**** GIVEN DATA ****

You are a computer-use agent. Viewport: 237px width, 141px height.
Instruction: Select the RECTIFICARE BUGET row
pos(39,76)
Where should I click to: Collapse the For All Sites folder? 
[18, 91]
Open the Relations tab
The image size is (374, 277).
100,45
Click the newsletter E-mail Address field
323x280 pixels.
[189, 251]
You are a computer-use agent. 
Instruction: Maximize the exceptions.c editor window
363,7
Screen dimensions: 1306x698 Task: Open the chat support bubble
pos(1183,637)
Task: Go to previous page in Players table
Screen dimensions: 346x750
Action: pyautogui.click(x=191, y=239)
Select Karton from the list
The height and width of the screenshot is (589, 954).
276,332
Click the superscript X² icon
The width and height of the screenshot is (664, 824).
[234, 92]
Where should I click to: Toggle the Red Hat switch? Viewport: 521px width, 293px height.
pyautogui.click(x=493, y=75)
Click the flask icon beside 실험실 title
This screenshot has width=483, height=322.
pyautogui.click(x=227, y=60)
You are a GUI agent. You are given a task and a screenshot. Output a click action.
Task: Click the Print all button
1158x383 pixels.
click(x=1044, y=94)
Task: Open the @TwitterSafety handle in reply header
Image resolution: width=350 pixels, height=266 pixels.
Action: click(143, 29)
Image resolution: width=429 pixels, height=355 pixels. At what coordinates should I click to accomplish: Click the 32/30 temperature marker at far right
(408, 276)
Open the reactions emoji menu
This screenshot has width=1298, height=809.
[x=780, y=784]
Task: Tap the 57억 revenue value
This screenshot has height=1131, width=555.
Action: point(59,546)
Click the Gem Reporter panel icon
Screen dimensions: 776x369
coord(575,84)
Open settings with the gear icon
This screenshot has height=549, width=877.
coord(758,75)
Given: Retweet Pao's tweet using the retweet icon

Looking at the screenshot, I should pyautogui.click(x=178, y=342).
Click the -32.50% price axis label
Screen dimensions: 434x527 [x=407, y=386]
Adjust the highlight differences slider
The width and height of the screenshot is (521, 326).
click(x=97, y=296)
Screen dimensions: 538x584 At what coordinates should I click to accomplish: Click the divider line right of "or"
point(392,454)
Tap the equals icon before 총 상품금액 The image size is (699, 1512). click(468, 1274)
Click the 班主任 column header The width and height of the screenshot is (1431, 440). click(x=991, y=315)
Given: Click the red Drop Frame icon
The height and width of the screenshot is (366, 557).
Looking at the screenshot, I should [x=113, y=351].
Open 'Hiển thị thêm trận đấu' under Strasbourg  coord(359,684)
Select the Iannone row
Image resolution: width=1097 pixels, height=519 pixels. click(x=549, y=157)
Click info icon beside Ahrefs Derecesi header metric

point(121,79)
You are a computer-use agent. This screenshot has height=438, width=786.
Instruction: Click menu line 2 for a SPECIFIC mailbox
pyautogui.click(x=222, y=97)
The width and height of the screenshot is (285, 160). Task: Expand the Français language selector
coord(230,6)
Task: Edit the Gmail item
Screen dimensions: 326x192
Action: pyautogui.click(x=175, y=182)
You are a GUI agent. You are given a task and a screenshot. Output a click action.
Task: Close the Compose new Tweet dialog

****

Extract all lines from the data in which "agent" is found.

You are a computer-use agent. Viewport: 237px width, 141px height.
You are a computer-use agent. 
You are a GUI agent. You are given a task and a screenshot. Output a click action.
You are a computer-use agent. This screenshot has height=438, width=786.
You are a GUI agent. You are given a task and a screenshot. Output a click action.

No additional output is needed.